Mammuth, Francia 2009

“Soñado y hecho”, las mejores ideas suelen aparecen en los sueños y ese es el origen de esta sorprendente película. Benoît Delépine, uno de los realizadores, pasó una noche entera con una imagen absolutamente surrealista de uno de los mitos del cine francés, Gérard Depardieu, cabellera al viento, como en los mejores anuncios de champú, conduciendo una vieja Münch Mammuth. Aunque el título nos recuerde un animal prehistórico, en realidad, se refiere al invento de un alemán que en los años 60 decidió instalar un motor de coche dentro de la carrocería de una motocicleta. Y a partir de ese sueño, Gustave Kervern, el otro autor de este largometraje  y responsable también de Louise-Michel, escribió el guión de esta historia que se presentó en la Berlinale y ahora llega al Festival Internacional de Cine de Gijón.

 

Los autores han retomado la estructura del road movie con la que iniciaron, con títulos como Aaltra y Avida, sus andanzas cinematográficas. Serge Pilardosse que ha trabajado desde los 16 años llega a la edad de jubilación y debe abandonar su puesto de carnicero y acostumbrarse a la rutina del jubilado. Pero esta nueva vida no será tan fácil como parece, su mujer sigue trabajando, Yolande Moreau, cajera de un hipermercado y como siempre perfecta en su papel, y él debe ocuparse de las tareas de la casa. Si en Louise-Michel el drama daba paso a la comedia, en esta ocasión los directores han dado la vuelta a la tortilla, y toda la primera parte de Mammuth es divertidísima, corrosiva y tronchante. 

 

Sin embargo una notificación de la administración dará paso a la segunda parte. Serge, que ha trabajado en todo lo imaginable a lo largo de su vida laboral, descubre que algunos de sus empleadores nunca le habían declarado y si no obtiene los justificantes de estos trabajos su pensión será ridícula o inexistente.
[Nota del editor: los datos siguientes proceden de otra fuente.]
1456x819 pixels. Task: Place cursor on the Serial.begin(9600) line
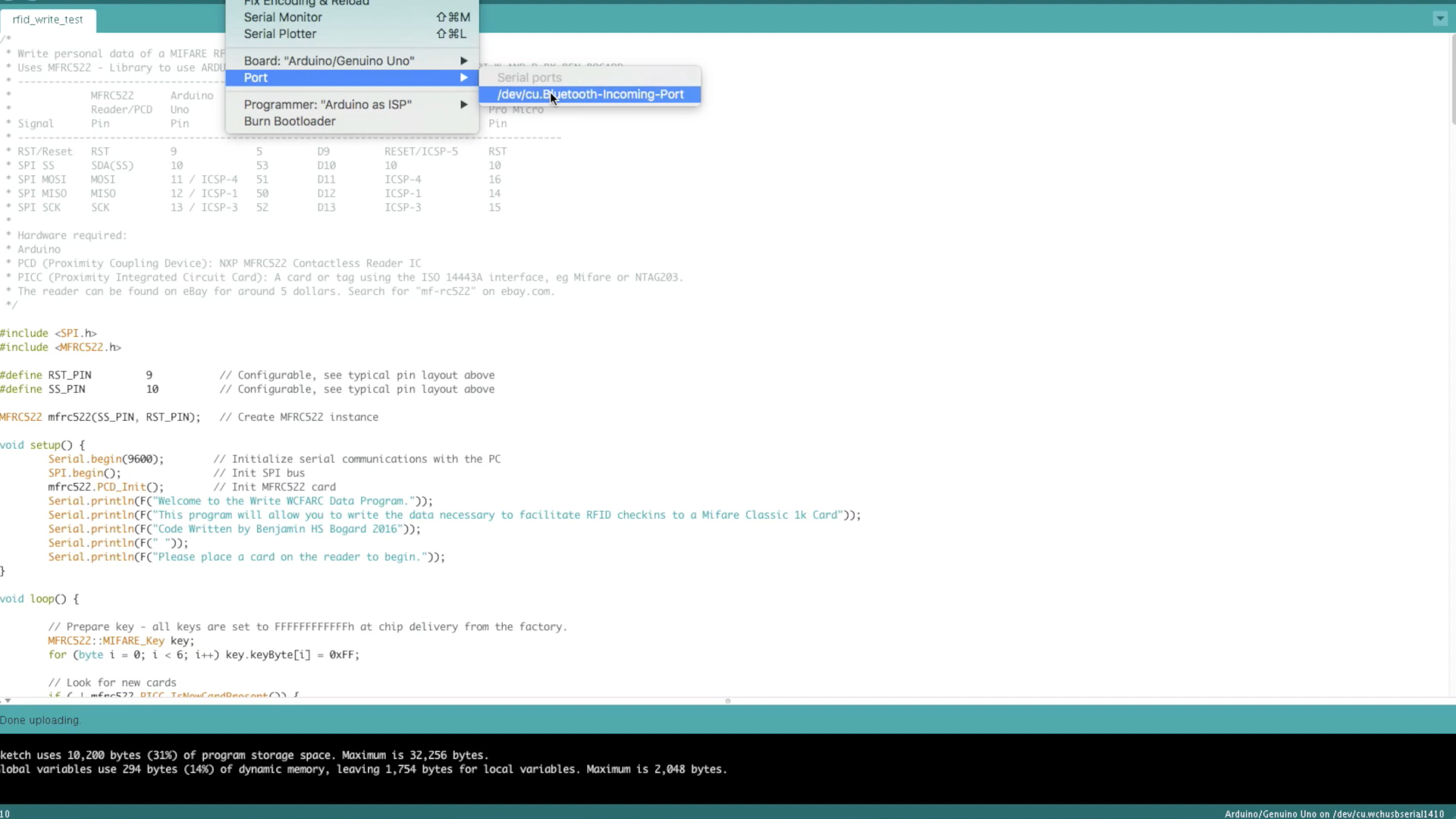tap(105, 459)
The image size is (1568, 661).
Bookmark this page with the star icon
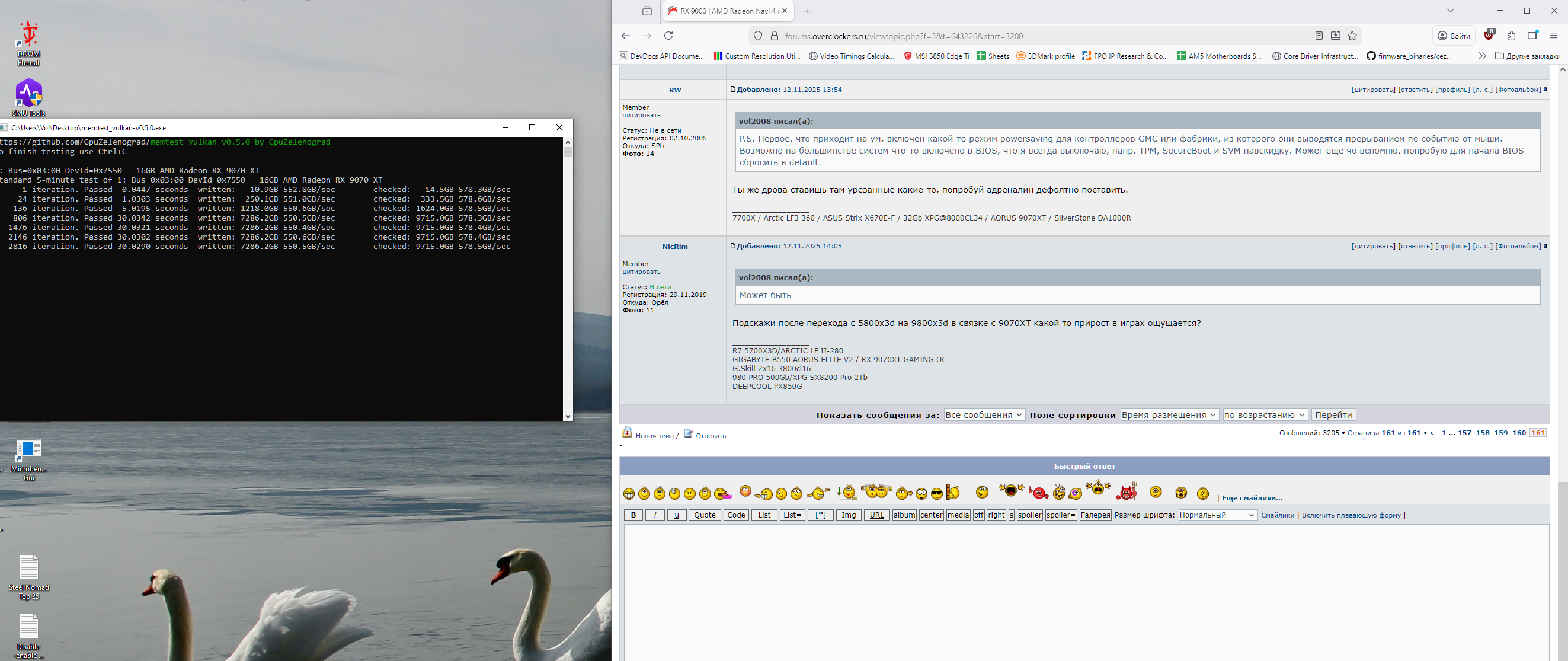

Animado por su mujer, se tira a la calle en su vieja moto Mammuth y decide atravesar media Francia en busca de las dichosas nóminas.

 

Cuando se mira hacia atrás existe el riesgo de recordar cosas que habíamos olvidado o que intencionadamente borramos de nuestra memoria. Serge, en este retorno a su pasado, encontrará algunos de viejos demonios (Isabelle Adjani en un papel muy especial), y cruzará en su camino toda una galería de personajes que intentan sobrevivir como pueden en un sistema que, en la mayoría de los casos, no entienden.

 

Mammuth es un ejemplo perfecto de equilibrio entre comedia y drama, con unos actores impecables, un sólido guión alejado de la sal gruesa a la que nos tienen acostumbrados sus directores, lleno de humanidad, sensibilidad y humor. Un cóctel que no sería de extrañar que se viese recompensado en el Festival Internacional de Cine de Gijón.